-- EXTRAIT SOURCE --
= = = =

Dans ces conditions, la classe dirigeante ne peut immédiatement s’orienter vers le bonapartisme ou le fascisme. Mais de son côté, la classe ouvrière ne peut s’orienter immédiatement vers la conquête du pouvoir, car ses organisations de masse traditionnelles se sont transformées en puissants obstacles sur la voie de la révolution socialiste. L’équilibre instable qui existe, aujourd’hui, entre les classes, peut très bien se perpétuer pendant plusieurs années, avec des hauts et des bas. Mais la crise du capitalisme finira par produire ses effets – et produit déjà ses effets. Les masses apprendront de leur expérience – et à un certain stade s’orienteront vers la conquête du pouvoir, comme ce fut le cas dans les années 1970.

= = = =

-- CONSIGNES --
- A) Selon l'extrait sur l'équilibre entre les classes, qu'est-ce qui empêche la classe ouvrière de s'orienter immédiatement vers la conquête du pouvoir ?
- B) Prolongez l'extrait sur l'équilibre entre les classes en reprenant juste après sa dernière phrase.
Les lignes fournies n'ont aucun lien avec l'extrait sur l'équilibre entre les classes.

-- DONNÉES FOURNIES --
= = = =

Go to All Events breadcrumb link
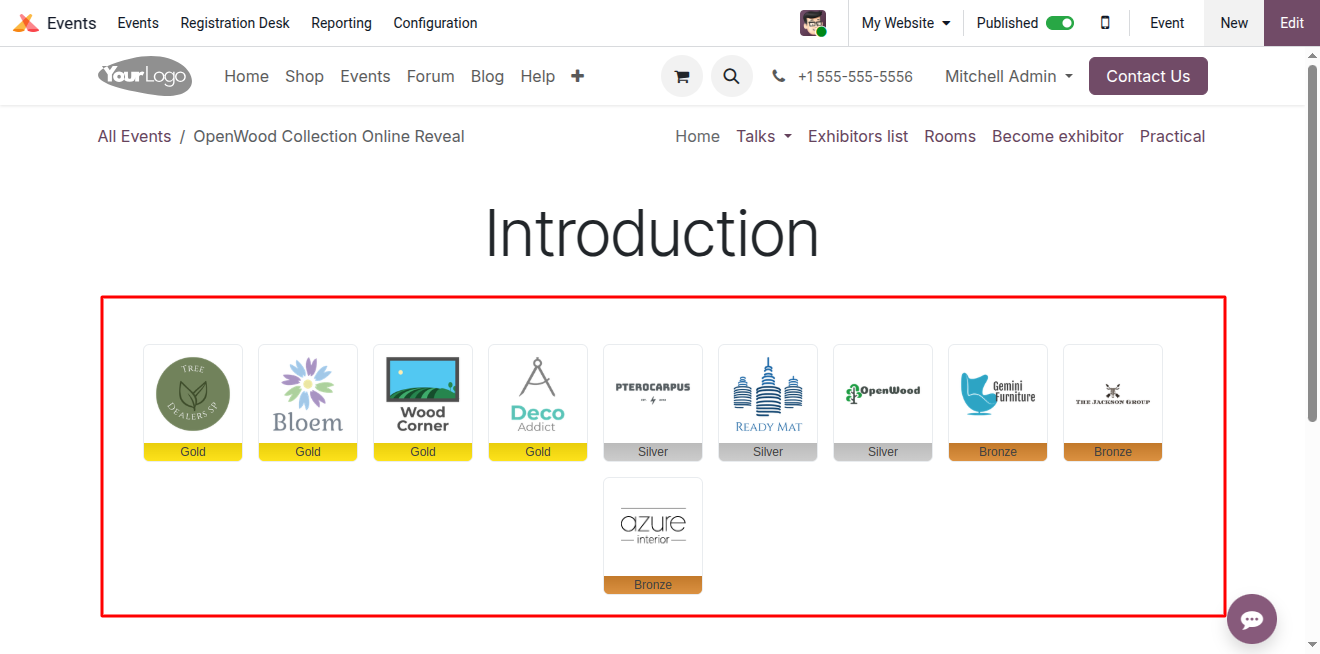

= = = =

-- RÉPONSES PAR CONSIGNE --
- A) Ses organisations de masse traditionnelles, devenues de puissants obstacles sur la voie de la révolution socialiste.

- B)
L’Irak

En Irak, malgré la présence d’un grand nombre de soldats dotés de l’armement le plus moderne qui soit, les Américains ont perdu la guerre. Cela a provoqué une crise du régime. La classe dirigeante a perdu confiance en Bush. Comme avec Nixon, à l’époque, il était facile de le mettre au pouvoir, mais il est beaucoup plus difficile de l’en écarter. L’Iraq Study Group, dirigé par James Baker, un fidèle représentant de la classe dirigeante, a donné à l’administration Bush quelques conseils assez bons, du point de vue de la bourgeoisie américaine. Il a dit : « Nous avons perdu la guerre. Il faut donc se retirer d’Irak le plus vite possible. Trouvons un accord avec la Syrie et l’Iran, et laissons-les remettre de l’ordre ».

Au lieu de cela, George Bush a envoyé davantage de troupes en Irak et menacé l’Iran. Son slogan est : « un dernier effort et on gagnera. » Cela fait penser aux généraux de la première guerre mondiale, qui passaient leur temps à ordonner aux soldats de lancer « une toute dernière offensive ». Désormais, le « déferlement » est en place, avec 21 000 soldats supplémentaires, soit un total de 31 000 soldats à Bagdad et 160 000 à l’échelle nationale – le plus haut niveau depuis fin 2005.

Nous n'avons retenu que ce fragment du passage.